When Kyra Sedgwick learned that The Closer's Deputy Police Chief Brenda Johnson shared temperamental traits with Detective Jane Tennison on Prime Suspect, the actor was open to considering the script. After reading it, Sedgwick was sold on the idea of starring in the L.A.-based TNT drama, even though it would mean time away from her East Coast-based family, including husband Kevin Bacon. "I found Brenda immediately likable, with tons of potential," says Sedgwick, who won the 2007 Golden Globe for best actress in a drama series in addition to scoring Emmy and SAG nominations for her portrayal. "The challenge was to play a woman of power and not apologize for her. Even in 2007, women are not used to being powerful. I wanted to make her real and believable and someone coming from a real place. I worked on her Southern accent diligently. It's important that it sounds authentic."

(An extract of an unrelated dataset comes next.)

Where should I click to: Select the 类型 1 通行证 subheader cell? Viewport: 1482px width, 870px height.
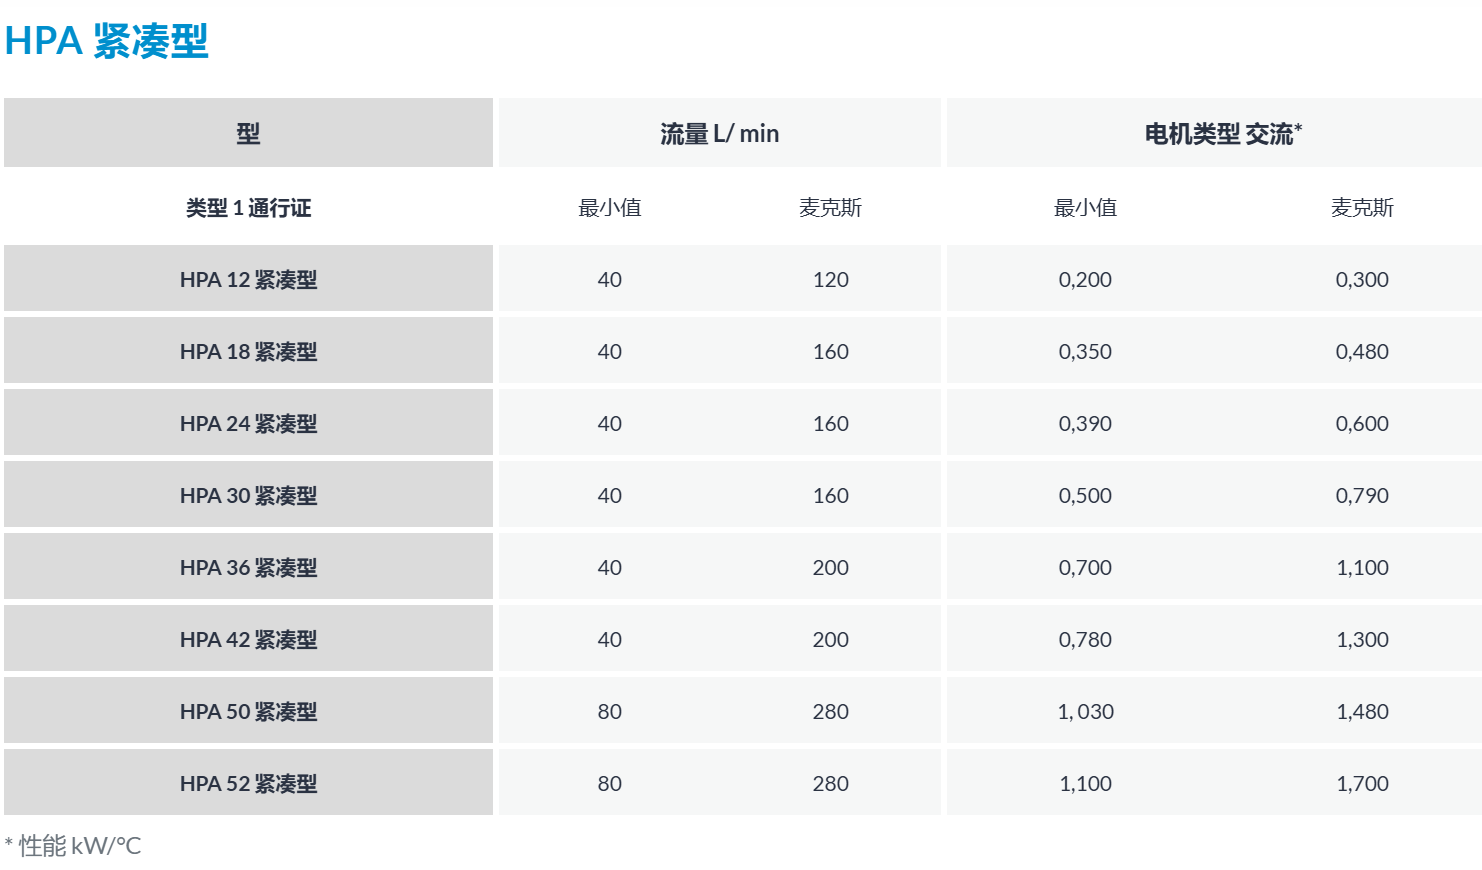248,208
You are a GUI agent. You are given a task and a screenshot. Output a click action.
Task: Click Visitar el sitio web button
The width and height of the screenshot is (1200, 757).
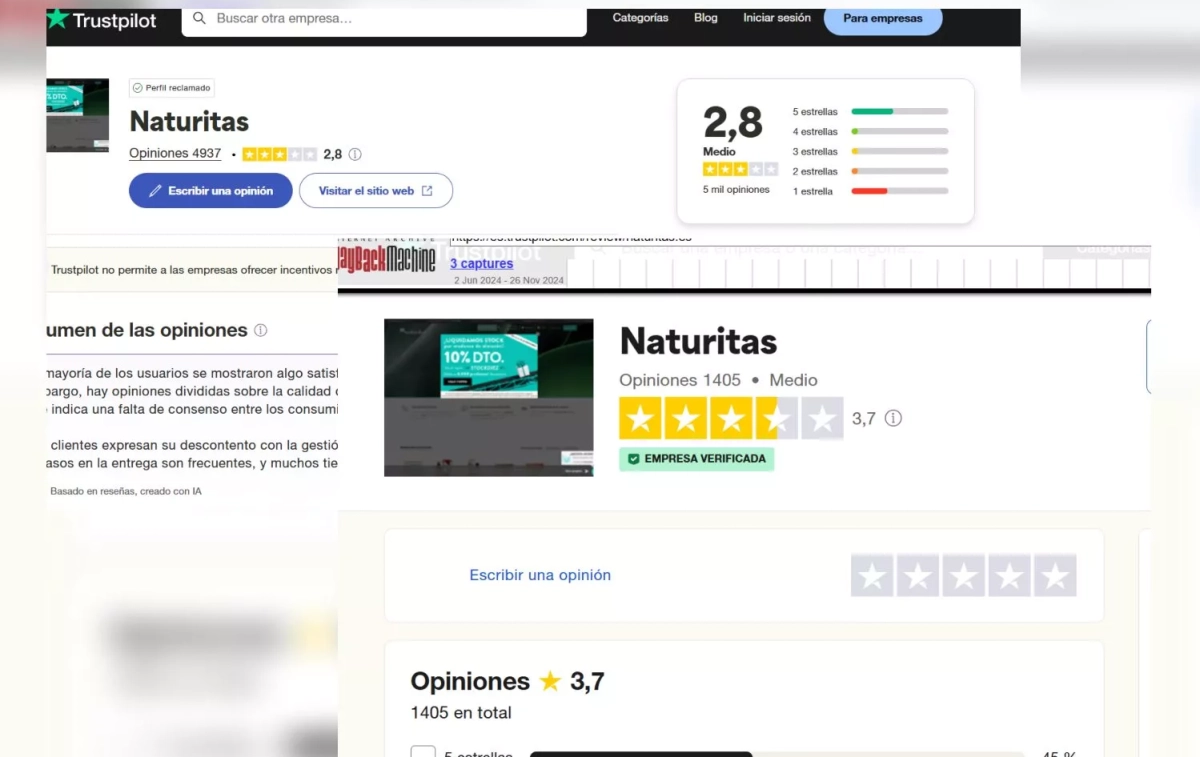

In the highly rated police drama, the crime-solving, Atlanta-born Johnson is an amalgam of aggressiveness, fierce determination, and Southern belle politeness; she'll pull out all the stops to elicit a confession from her interviewees, but her signature is the relentless use of the phrase "Thank you, thank you very much." What makes Johnson an especially interesting figure to play is that while she has an uncanny understanding of others, "she's not self-analytical at all," says Sedgwick. "She has no self-awareness. She's clueless." As the actor tells it, Johnson's abrasive professional style coupled with her personal vulnerability and fallibility is endearing. "She's struggling, and I do relate to that," Sedgwick says. "I'm always wondering about my goals and trying to answer the question 'Who am I?'"
One thing is certain: Sedgwick has had a successful career. She has been a working actor since age 16, initially in a recurring role on Another World, without ever having to take a day job. But it's her current gig that has put her on the public's radar, and no one is more surprised than she. "I never thought The Closer would be so successful," she muses. "It's not that my life has changed in any massive way, but I'm just higher on the list of actors who are called in. I don't audition as often. I'm now seen as someone who can make money."
Sedgwick also has an executive bent, and last year she was made a producer on the show. The role works well for her. "It felt right because of the work I was doing on the show anyway," she says. "I would often make notes and share them. This is a very collaborative group, and everyone is approachable. They listen. But now that I'm a producer, I can say what I want to say without apology."
College as Stopgap
Sedgwick always wanted to act. Though she spent a year at the University of Southern California and half a year at Sarah Lawrence College, she notes, "The only reason I went to college at all was to keep me from sitting around at the phone, waiting for it to ring with my next audition. I'd like to go back to college now and study everything."
Of her numerous acting teachers, Sedgwick says, "The good ones are clear about what they want and don't play mind games. The actor is going to do the best work when he feels the support of the teacher — or the director — who creates a safe environment." Stella Adler was "downright tough," says Sedgwick. "And although she'd often pick on an acting student, I got a lot from her. But then, I had a strong sense of self and a good family foundation. And I never stayed in any acting class very long, usually not more than six months. I'd go to different teachers. I think it's a good way to get different points of view."
Playing Johnson has afforded Sedgwick one of her most significant insights into acting: "When you live with a character for a long period of time and work at the speed we do, you can't spend a whole lot of time thinking about it. You learn your lines and just get in there and do it instinctually. It's very freeing, and there are occasions when Brenda just takes over."
Sedgwick says the most challenging film she tackled was The Woodsman — not just because of the film's gritty look at child abuse "but the fact that I had to work with Kevin and pretend we didn't know each other," she says. "I find that very difficult. But working with him as a director is terrific."
With two kids — a son in college and a daughter a few years younger than him — Sedgwick is keenly aware of how difficult it is to juggle career and family. "We live one day at a time," she says. "We don't plan what we're going to do." Nonetheless, it's clear that her family is a top priority for her. "A movie only takes a few weeks," she says. "And even now, in The Closer, I'm home for six months. And when I'm not, the kids come out every other weekend." She adds, "Yes, it is tough."
Sedgwick hopes neither of her kids follows in hers or Bacon's footsteps. "It's such a difficult, insecure, self-centered business," she says. "I'd love to see my kids do something that involves them in a bigger picture. I'm happy that they don't know what they want to do just yet. If I have one regret, it's that my world got so small quickly."